:: Extrait à lire ::

..........

La création de zones franches géographiques globales que vous proposez sera favorable à cette stratégie, mais, elles doivent être, à nos yeux, uniquement concentrées sur les activités économiques à forte valeur ajoutée. Mais elles ne seront d'aucun effet dans la France du Pacifique, par exemple. Il faut donc également que nos politiques éducatives et de formation – qui ne relèvent plus directement de votre ministère – correspondant à de telles filières, en même temps que celles conduites en termes d'infrastructures, d'énergie, de transport et de télécommunications suivent, si l'on veut en faire des économies compétitives et performantes. C'est à cette aune que nous jugerons au cours des prochains budgets de la législature – budget de transition selon un orateur qui m'a précédé – l'efficacité de la politique mise en oeuvre, mais également de la loi de programmation dont on nous annonce qu'elle est en préparation.

Troisième idée forte : la cohésion sociale outre-mer doit être très significativement améliorée si l'on veut donner à ces régions la chance de développer des économies fortes et autonomes. Pour cela, l'effort en direction du logement, mais pas seulement du logement social, est indispensable. Si l'effort en matière de logement social croît cette année, ce dont nous nous réjouissons, nous sommes loin d'être à la hauteur des enjeux et les opérateurs actuels demeurent en grande difficulté, en dépit des annonces, non suivies d'effets, faites par l'ancien Premier ministre pour assurer la promotion de sa tournée aux Antilles l'an dernier.

Faute d'avoir suffisamment de moyens publics à consacrer au logement social outre-mer, le Gouvernement annonce que tout l'effort en matière de défiscalisation se concentrera sur ce secteur.

Restons prudents ! Je vous adresse cette mise en garde dès à présent, même si le projet de loi sera examiné plus tard. Par le passé, j'ai eu l'occasion de nuancer les effets pervers du non-plafonnement par foyer fiscal des défiscalisations pour la construction de logements outre-mer – la moyenne tournant à l'époque autour de 90 000 euros par foyer fiscal. Aujourd'hui, je redoute que nous ne tombions dans l'excès inverse, ce qui conduirait à tuer la construction classique en croyant défendre le logement social.

..........

:: Données disponibles ::
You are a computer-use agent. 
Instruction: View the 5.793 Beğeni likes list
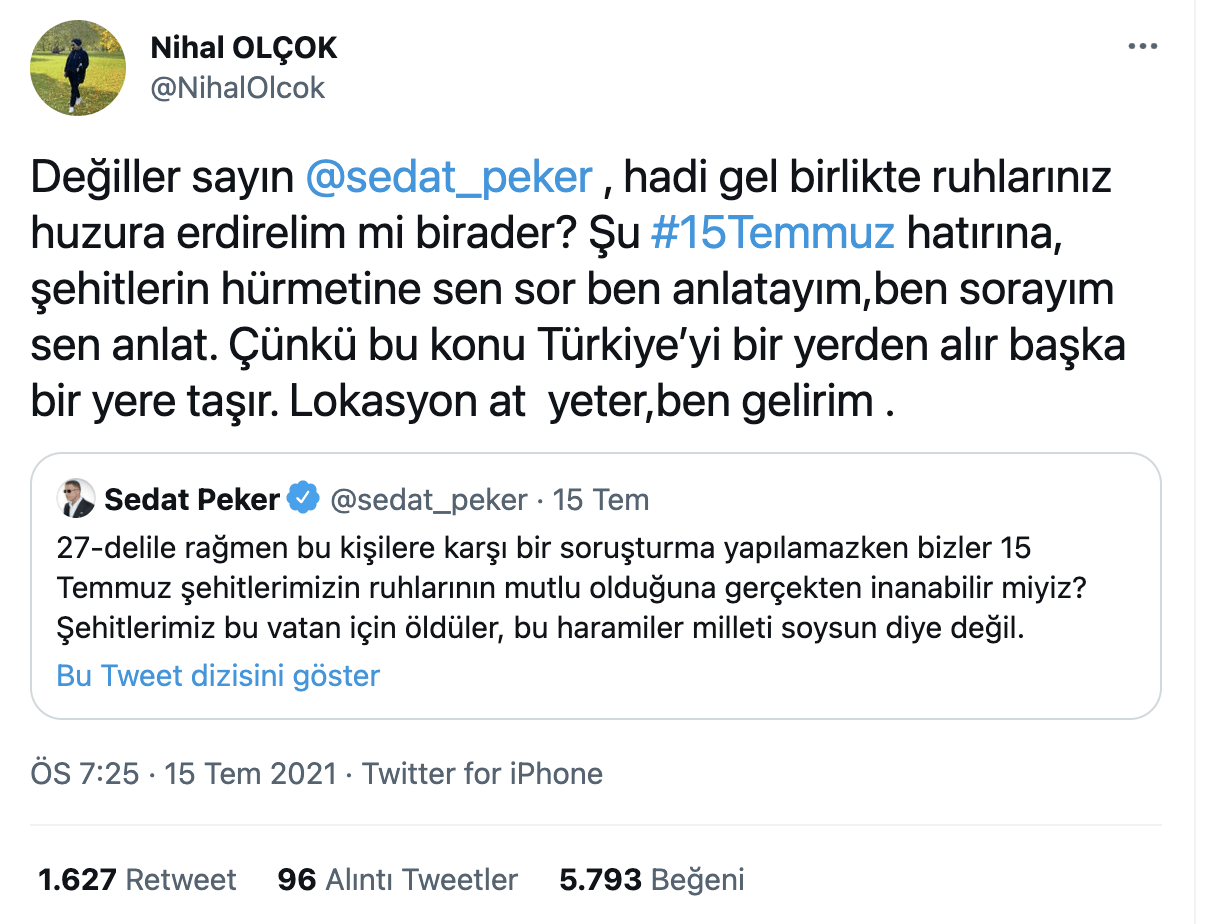(652, 879)
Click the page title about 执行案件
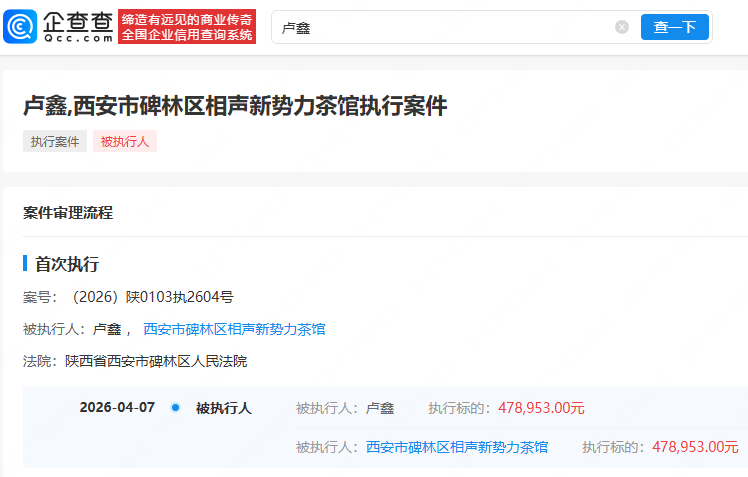The height and width of the screenshot is (477, 748). 235,106
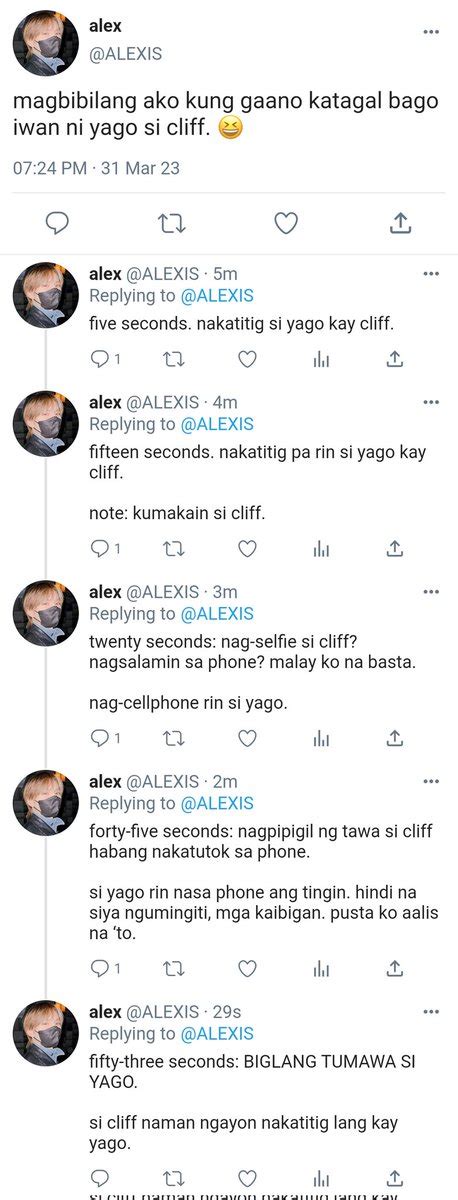Share the 'twenty seconds' reply tweet

point(395,738)
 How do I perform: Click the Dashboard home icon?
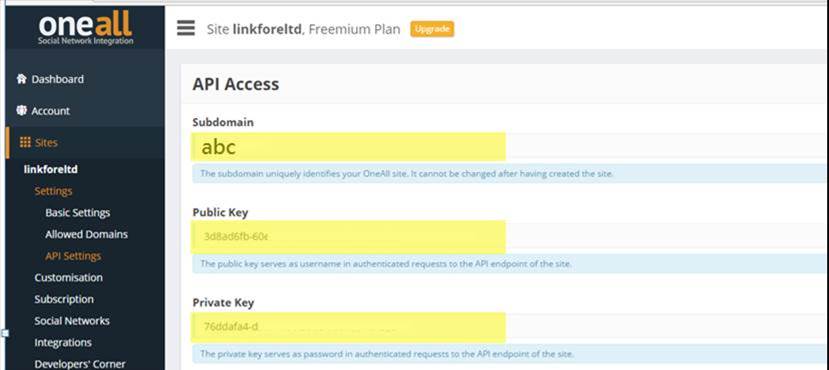click(x=22, y=79)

..........

:: Consignes ::
1. Répondez aux questions suivantes d'après l'extrait sur la politique outre-mer :
(a) Sur quelles activités les zones franches doivent-elles être uniquement concentrées ?
(b) Sur quel secteur le Gouvernement annonce-t-il concentrer tout l'effort en matière de défiscalisation ?
(c) Autour de quelle moyenne par foyer fiscal tournaient à l'époque les défiscalisations pour la construction de logements outre-mer ?
2. Mettez chaque ligne des enregistrements dans un tableau Markdown à deux colonnes, « N° » et « Ligne », en omettant les lignes vides. Laissez les images de côté.

:: Corrigé ::
1.
(a) Sur les activités économiques à forte valeur ajoutée.
(b) Sur le logement social outre-mer.
(c) Autour de 90 000 euros par foyer fiscal.

2.
| N° | Ligne |
|---|---|
| 1 | You are a computer-use agent.  |
| 2 | Instruction: View the 5.793 Beğeni likes list |
| 3 | (652, 879) |
| 4 | Click the page title about 执行案件 |
| 5 | The height and width of the screenshot is (477, 748). 235,106 |
| 6 | Share the 'twenty seconds' reply tweet |
| 7 | point(395,738) |
| 8 |  How do I perform: Click the Dashboard home icon? |
| 9 | click(x=22, y=79) |